WHAT TO WORK ON ::
In the thread on favorite martial arts films, which film does spaced say they forgot about?

# Favourite Martial Arts Film...



## spaced (Apr 13, 2013)

Well,  what are your top 5??

Here are some of my faves...

Bloodsport (cheesy!)
No Retreat No Surrender 1,2 and 3
Sha Po Lang
Yes Madam
Above The Law (Cynthia Rothrock)
Karate Kid 1 and 3



"Protect Traditional Karate...Strive To Reach The Essence Of Goju Ryu...Never Give Up"


----------



## dancingalone (Apr 13, 2013)

Kura Obi
Ip Man
Kung Fu Panda
Hero
Crouching Tiger, Hidden Dragon


----------



## arnisador (Apr 13, 2013)

Enter the Dragon (of course), Crouching Tiger, Hidden Dragon, the Billy Jack films, Drunken Master...


----------



## rframe (Apr 13, 2013)

Ip Man
Fist of Legend
Here Comes The Boom
Red Cliff
Man From Nowhere
Ong Bak
Hero

Oh wait... you said 5... hehe.


----------



## spaced (Apr 13, 2013)

Yes very hard to keep at 5.  I forgot about Ip Man...awesome flick


----------



## Gnarlie (Apr 14, 2013)

There are many, but when it comes down to the 5 I could watch over and over again....

Drunken Master
Snake in the Eagle's Shadow
Romeo Must Die
Bloodsport
Rush Hour

Gnarlie


----------



## Master Dan (Apr 15, 2013)

Inpsector D and the case of the Phantom fire

Ip Man

Hero

The Next Karate Kid

The Challenge 1985 VHS only some copies from $60 to $2,500 worth watching shows much traditional Samari training with actor John Glen


----------



## Mauthos (Apr 16, 2013)

[Word and element locating data]

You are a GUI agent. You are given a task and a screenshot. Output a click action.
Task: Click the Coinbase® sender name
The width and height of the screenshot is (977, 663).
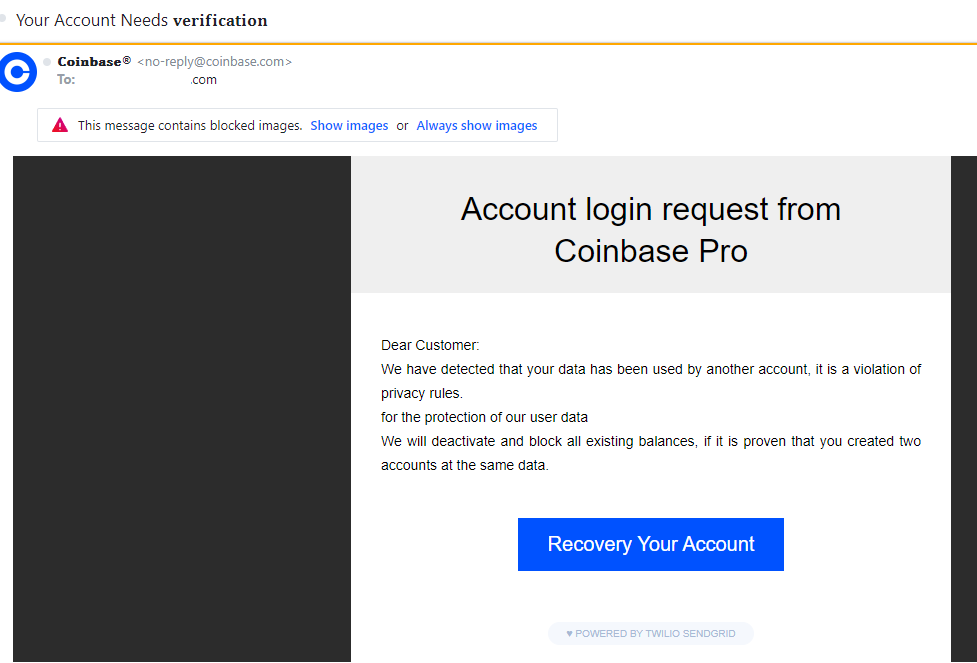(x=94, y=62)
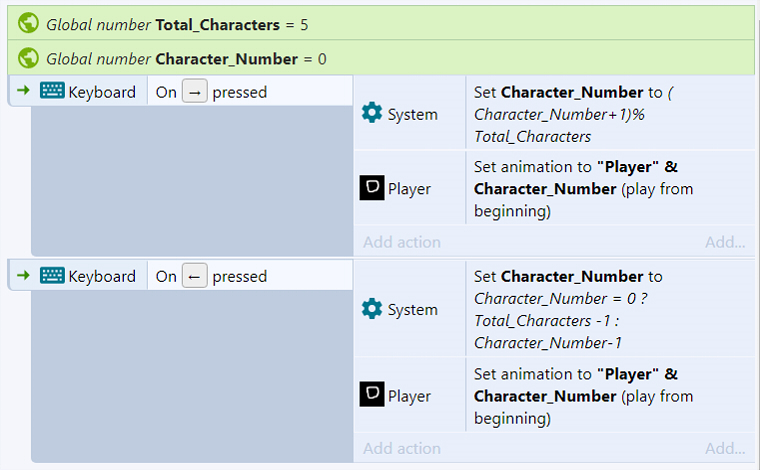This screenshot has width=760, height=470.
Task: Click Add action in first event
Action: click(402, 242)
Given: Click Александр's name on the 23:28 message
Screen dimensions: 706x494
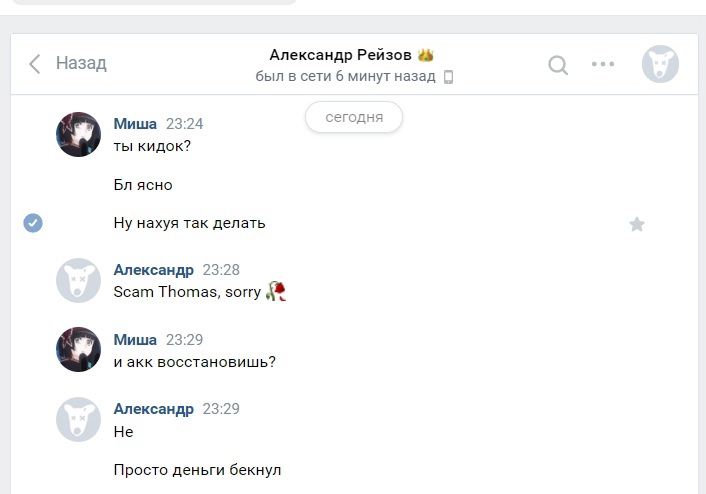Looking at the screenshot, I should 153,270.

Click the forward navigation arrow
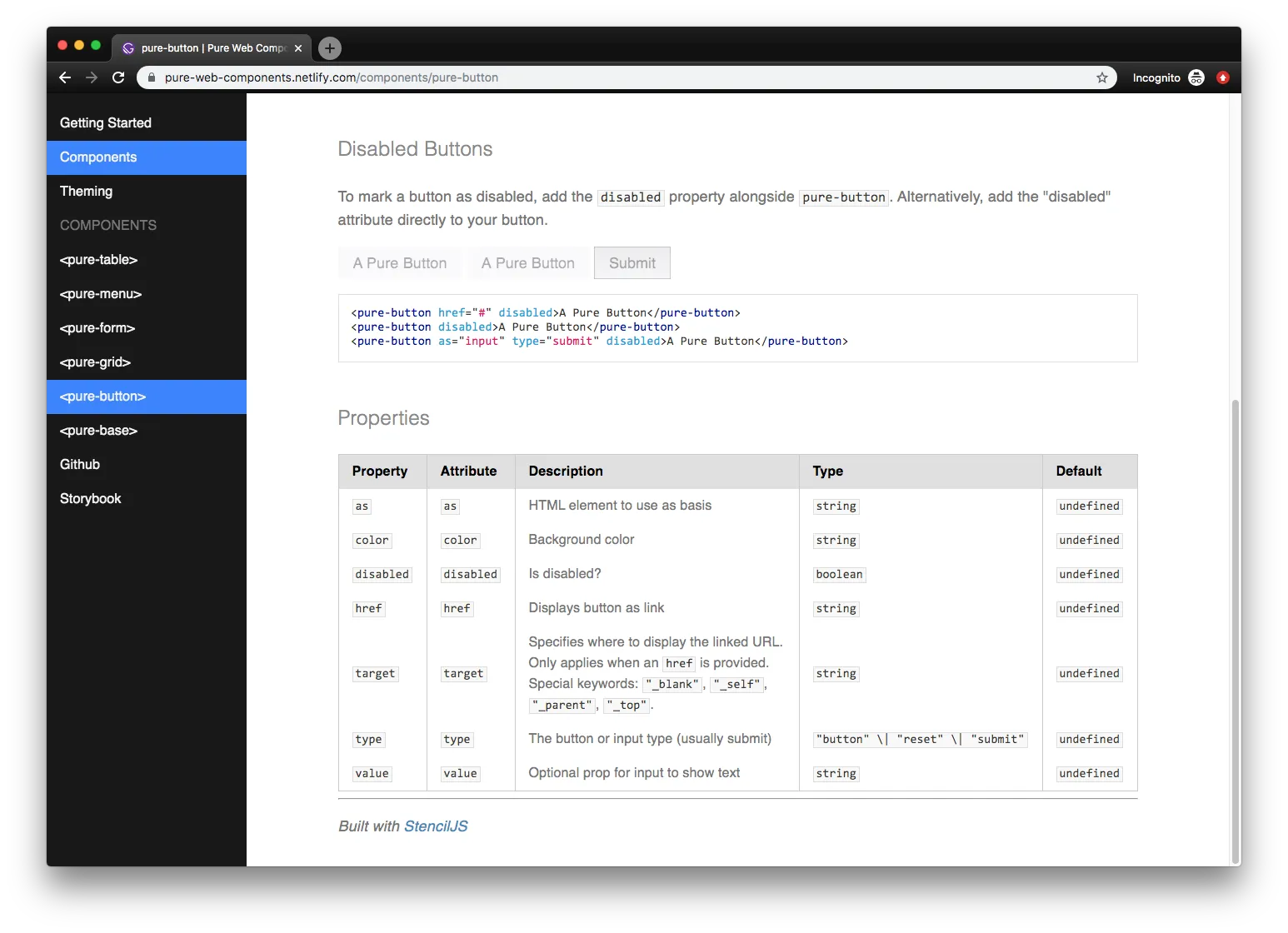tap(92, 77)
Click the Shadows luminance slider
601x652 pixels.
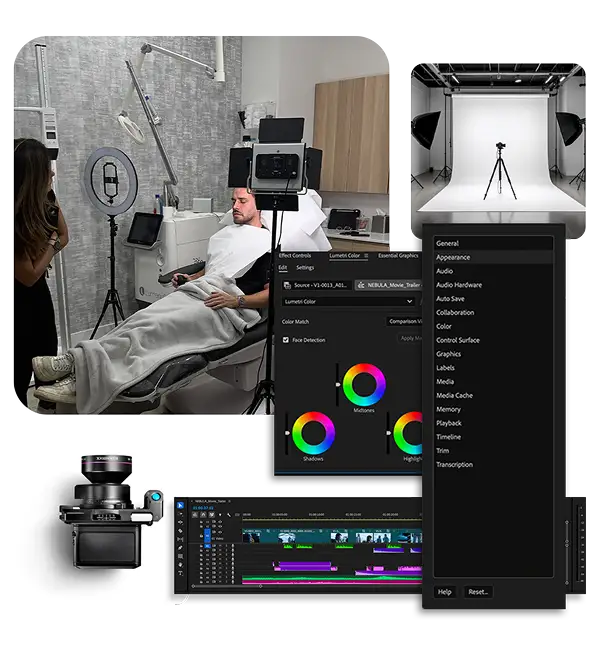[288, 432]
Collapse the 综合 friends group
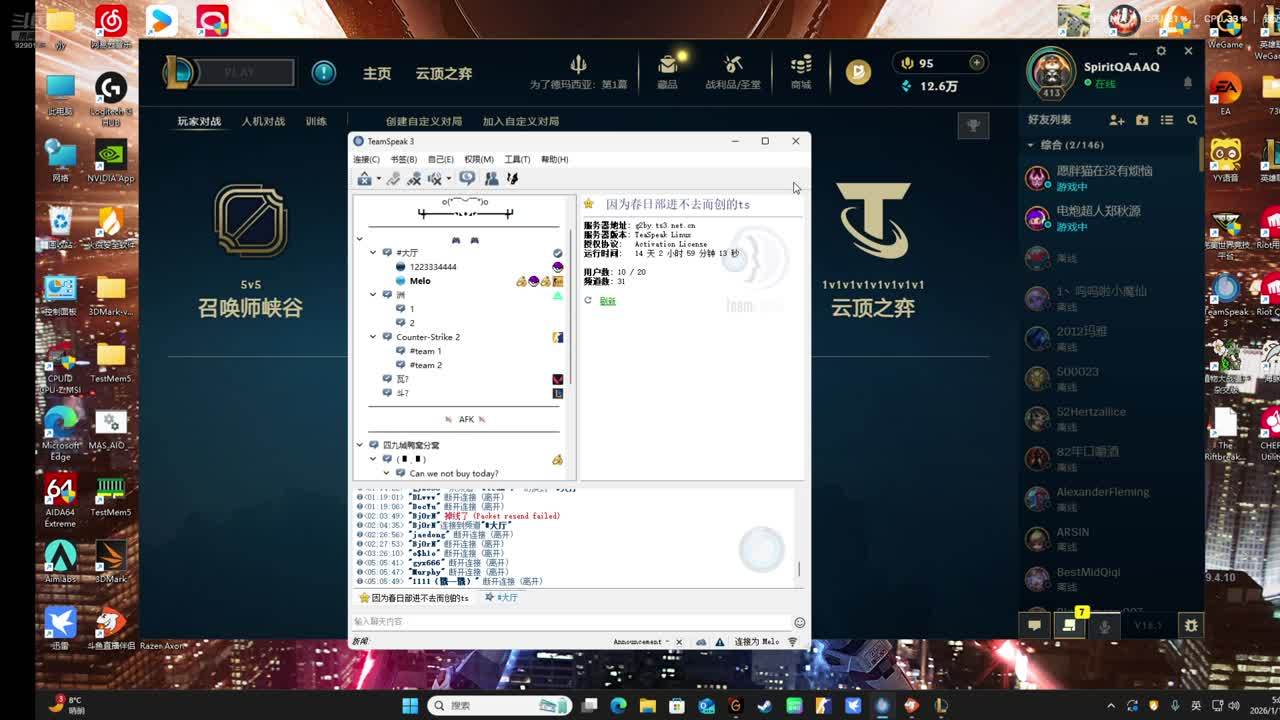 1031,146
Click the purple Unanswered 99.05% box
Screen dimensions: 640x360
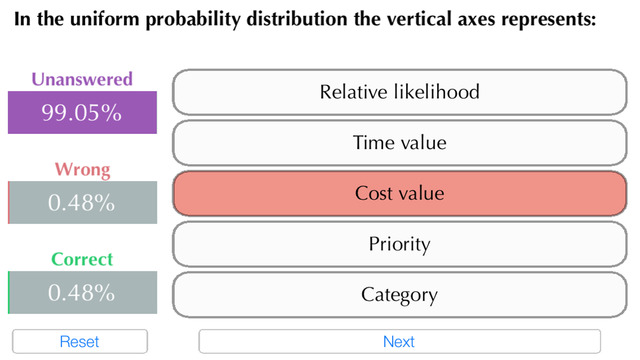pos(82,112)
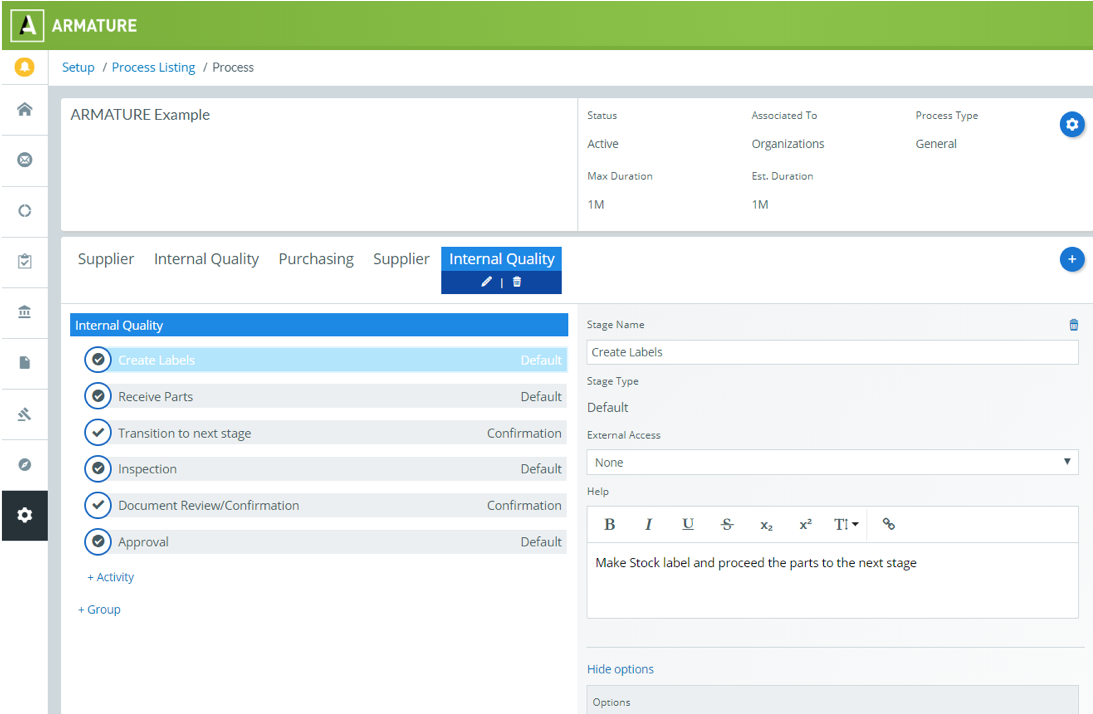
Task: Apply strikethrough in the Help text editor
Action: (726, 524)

EXPECTED ANSWER ::
Ip Man